The PHREG Procedure

Effect Selection Methods

Five effect selection methods are available. The simplest method (and the default) is SELECTION=NONE, for which PROC PHREG fits the complete model as specified in the MODEL statement. The other four methods are FORWARD for forward selection, BACKWARD for backward elimination, STEPWISE for stepwise selection, and SCORE for best subsets selection. These methods are specified with the SELECTION= option in the MODEL statement and are based on the score test or Wald test as described in the section Type 3 Tests.

When SELECTION=FORWARD, PROC PHREG first estimates parameters for effects that are forced into the model. These are the first n effects in the MODEL statement, where n is the number specified by the START= or INCLUDE= option in the MODEL statement (n is zero by default). Next, the procedure computes the score statistic for each effect that is not in the model. Each score statistic is the chi-square statistic of the score test for testing the null hypothesis that the corresponding effect that is not in the model is null. If the largest of these statistics is significant at the SLSENTRY= level, the effect with the largest score statistic is added to the model. After an effect is entered in the model, it is never removed from the model. The process is repeated until none of the remaining effects meet the specified level for entry or until the STOP= value is reached.

When SELECTION=BACKWARD, parameters for the complete model as specified in the MODEL statement are estimated unless the START= option is specified. In that case, only the parameters for the first n effects in the MODEL statement are estimated, where n is the number specified by the START= option. Next, the procedure computes the Wald statistic of each effect in the model. Each Wald’s statistic is the chi-square statistic of the Wald test for testing the null hypothesis that the corresponding effect is null. If the smallest of these statistics is not significant at the SLSTAY= level, the effect with the smallest Wald statistic is removed. After an effect is removed from the model, it remains excluded. The process is repeated until no other variable in the model meets the specified level for removal or until the STOP= value is reached.

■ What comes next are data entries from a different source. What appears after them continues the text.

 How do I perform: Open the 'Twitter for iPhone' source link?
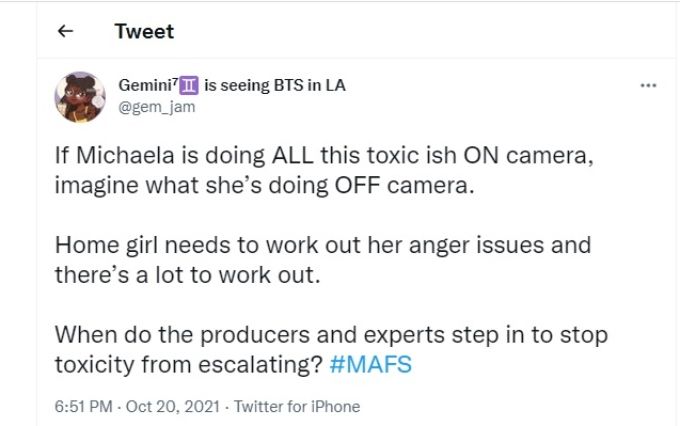[297, 406]
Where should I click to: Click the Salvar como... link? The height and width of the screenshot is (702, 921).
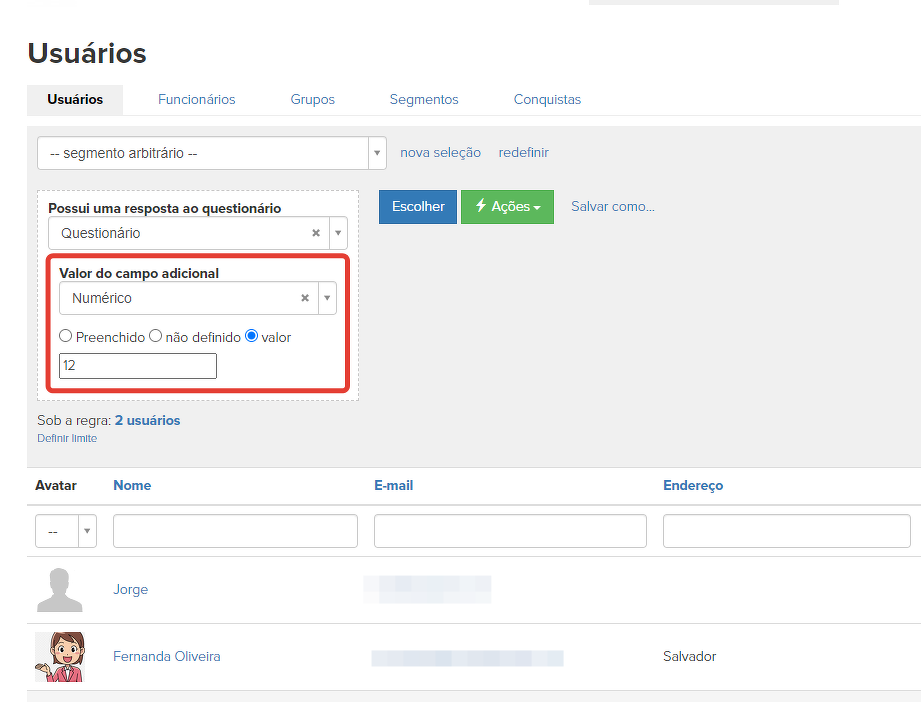click(612, 206)
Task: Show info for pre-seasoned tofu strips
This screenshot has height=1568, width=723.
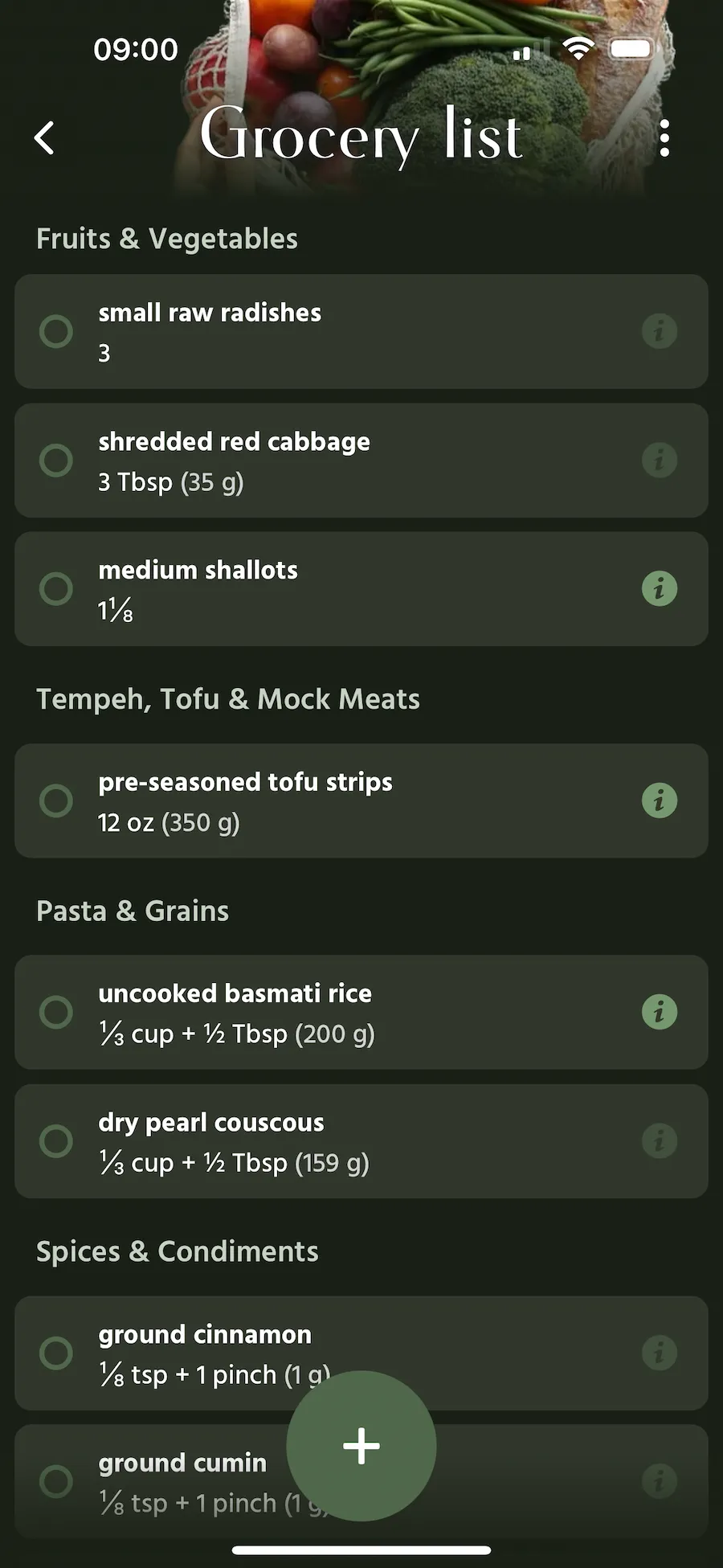Action: point(660,800)
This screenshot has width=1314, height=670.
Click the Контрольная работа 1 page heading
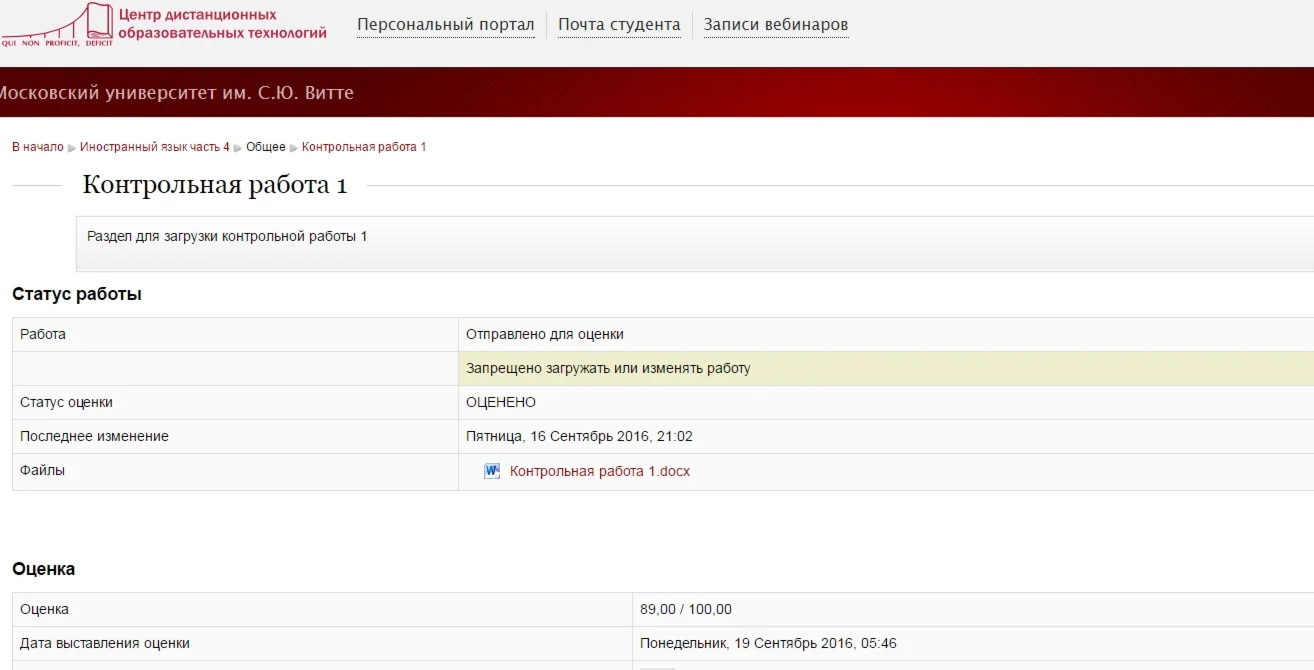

The SELECTION=STEPWISE option is similar to the SELECTION=FORWARD option except that effects already in the model do not necessarily remain. Effects are entered into and removed from the model in such a way that each forward selection step can be followed by one or more backward elimination steps. The stepwise selection process terminates if no further effect can be added to the model or if the effect just entered into the model is the only effect that is removed in the subsequent backward elimination.

For SELECTION=SCORE, PROC PHREG uses the branch-and-bound algorithm of Furnival and Wilson (1974) to find a specified number of models with the highest score (chi-square) statistic for all possible model sizes, from 1, 2, or 3 variables, and so on, up to the single model that contains all of the explanatory variables. The number of models displayed for each model size is controlled by the BEST= option. You can use the START= option to impose a minimum model size, and you can use the STOP= option to impose a maximum model size. For instance, with BEST=3, START=2, and STOP=5, the SCORE selection method displays the best three models (that is, the three models with the highest score chi-squares) that contain 2, 3, 4, and 5 variables. One of the limitations of the branch-and-bound algorithm is that it works only when each explanatory effect contains exactly one parameter—the SELECTION=SCORE option is not allowed when an explanatory effect in the MODEL statement contains a CLASS variable.

The SEQUENTIAL and STOPRES options can alter the default criteria for adding variables to or removing variables from the model when they are used with the FORWARD, BACKWARD, or STEPWISE selection method.